The corporate tax cuts passed last year in the U.S. have been called fiscally irresponsible and even dangerous, but Canada's business leaders seem to be growing increasingly jealous of them — or maybe more accurately, spooked by them.
Numerous top Canadian executives have been arguing recently that Canada stands to lose its competitive advantage as a place to do business, thanks to lower corporate taxes south of the border.
Business leaders are putting pressure on Prime Minister Justin Trudeau to respond to the situation, and the latest tool in their arsenal is a new report from consultancy PricewaterhouseCoopers (PwC), which warns that, unless Canada takes action, the country stands to lose 650,000 jobs over the next 10 years as businesses shift activity to the U.S.
The report, prepared for the Business Council of Canada — a group comprised of top Canadian CEOs — estimated the U.S. tax cuts would reduce Canada's economic output by some $85 billion a year, in effect shrinking our economy by 4.9 per cent.
"The negative impact of U.S. tax reform on Canada's economy could be 10 times greater than the potential fallout from NAFTA termination," the Business Council said in a statement. It cited a Conference Board of Canada study which estimated that, if NAFTA were cancelled, it would cost Canada some 85,000 jobs.
Among many other measures, the U.S. tax reform package lowered the U.S.'s federal corporate tax rate to 21 per cent, from 35 per cent. Taking into account state taxes, the average statutory tax rate for businesses in the U.S. is estimated at 25.7 per cent, lower than Canada's average tax rate of 26.6 per cent.
(In both the U.S. and Canada, tax breaks and loopholes mean that corporations often pay far less in taxes than those rates would suggest.)
"This report underlines the need for the federal government to respond to U.S. tax reform with a comprehensive plan to strengthen Canada's economic competitiveness," said John Manley, the president and CEO of the Business Council of Canada and a former cabinet minister in the Liberal government of Jean Chretien.
"Failing to respond to U.S. tax reform puts Canadian jobs and prosperity at risk at a time when Canada is already wrestling with rising protectionism."
Lower taxes for corporations, higher taxes for the rest of us?
As possible solutions, the PwC report says Canada could cut its corporate tax rate gradually until the average federal/provincial rate sits at around 20 per cent.

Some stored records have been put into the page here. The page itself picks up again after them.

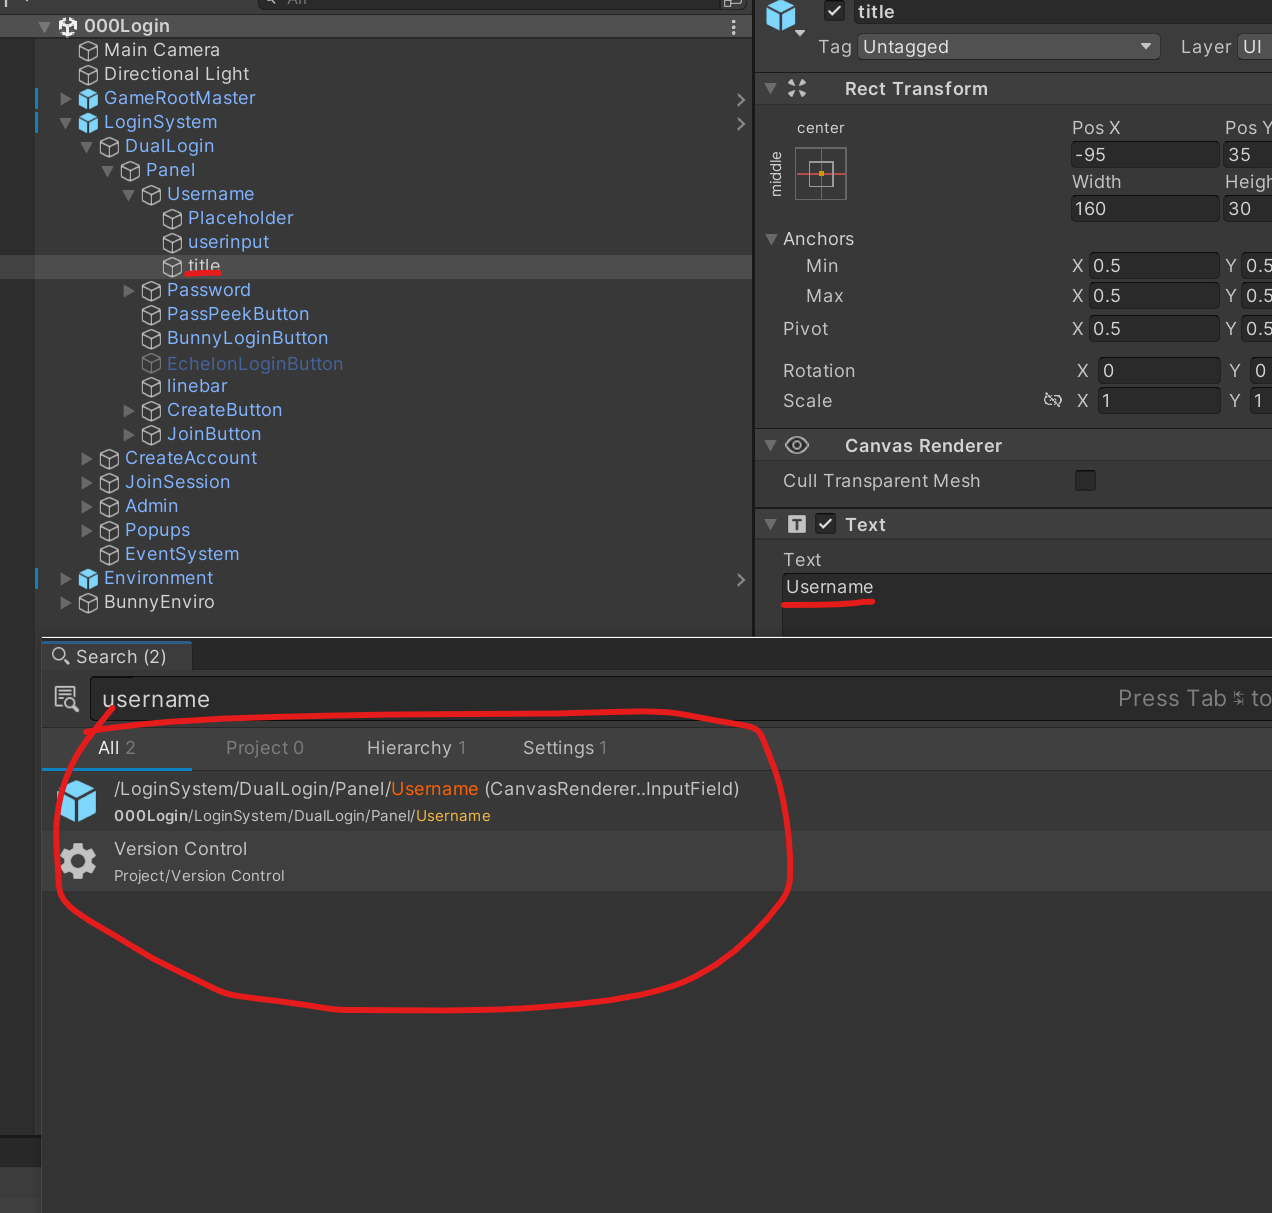Viewport: 1272px width, 1213px height.
Task: Click the username search input field
Action: 300,698

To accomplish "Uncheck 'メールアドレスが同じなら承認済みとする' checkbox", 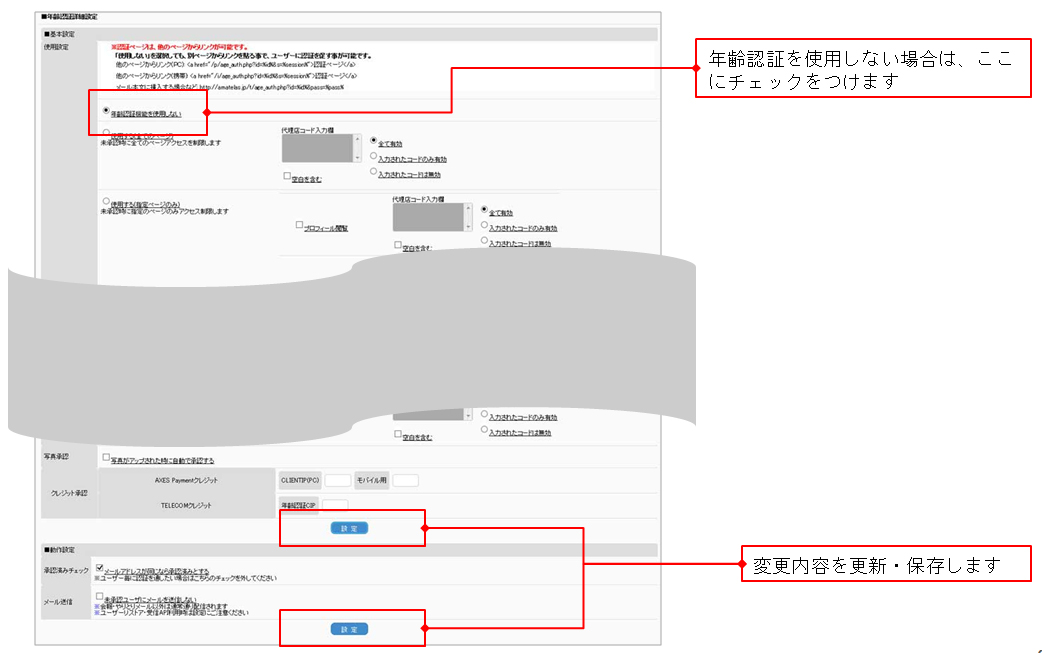I will click(99, 568).
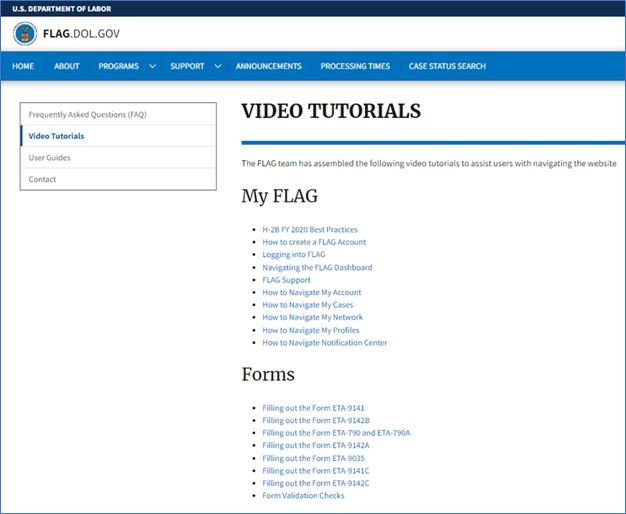Open the Processing Times page

(355, 67)
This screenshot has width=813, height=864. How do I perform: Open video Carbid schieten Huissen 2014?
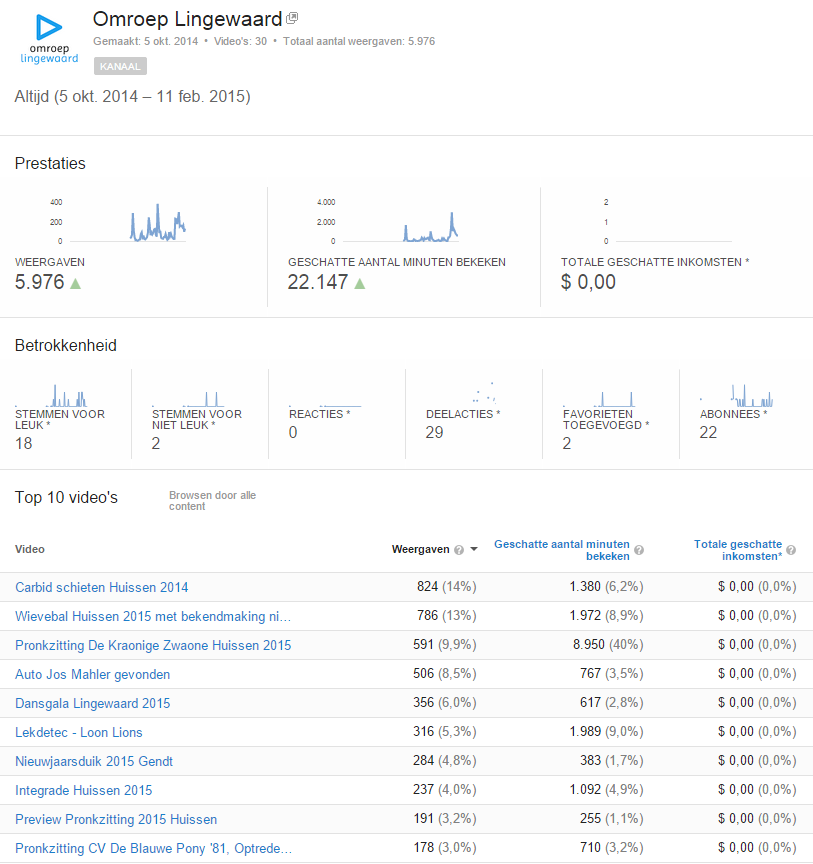(101, 587)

It also suggests aligning personal income tax brackets with those of the U.S., to reduce the "brain drain" effect of skilled Canadians moving to the U.S. for its lower taxes and higher salaries.
For some middle-income Canadians, that could actually mean higher taxes. For instance, the top U.S. income tax rate is 22 per cent for single filers earning between $38,701 and $82,500. In Canada, the top rate is 20.5 per cent for those earning between $46,605 and $93,208.
And to offset the cost of the tax cuts, the PwC report suggests gradually increasing the GST and "increas[ing] the personal income tax base."
Earlier on HuffPost Canada:
Finance Minister Bill Morneau says Canada's response to the U.S. changes will be part of his government's fall economic update. He told reporters this week he hasn't ruled out any possibilities, including corporate tax cuts.
But a move to cut tax rates to match the U.S.'s would likely face opposition from critics arguing Canada is engaging in a "race to the bottom" on corporate taxes.
Canada has already shifted a considerable amount of its tax burden away from corporations, through a series of corporate tax cuts between 2000 and 2013. That has resulted in a long-term trend that has seen more and more of the country's tax burden falling on individual tax filers.
While some experts have credited Trump's tax cuts with the surprisingly strong economic performance the U.S. has put in this year, others argue they're fiscally irresponsible in the long run.
Forecasts say the bill will mean an additional $1.7 trillion in debt for the U.S. government between 2018 and 2027, ballooning the public debt to 97 per cent of the U.S.'s economic output by 2027, from around 77 per cent today.
Not much negative impact on Canada yet
The impact of the tax cuts on Canada is unclear at this early stage, but some data suggests the loss of competitiveness that business leaders fear hasn't materialized, at least so far.
If businesses are turning their backs on Canada, one place we would expect to see this reflected is in the data on foreign direct investment (FDI) into Canada.
As Bloomberg News noted recently, FDI into Canada has been much stronger so far this year than last, with $26.9 billion so far, compared to $10.96 billion during the same time last year — though 2017 was a particularly weak year. All the same, FDI is above its long-run average this year.
But that could change over time, as investors adjust to the new reality.
In a recent speech, CIBC CEO Victor Dodig said he is increasingly hearing from the bank's clients that investment opportunities are better in the U.S.
"That, to me, should be a siren call that that money is here. It will leave," he said, as quoted in the Globe and Mail.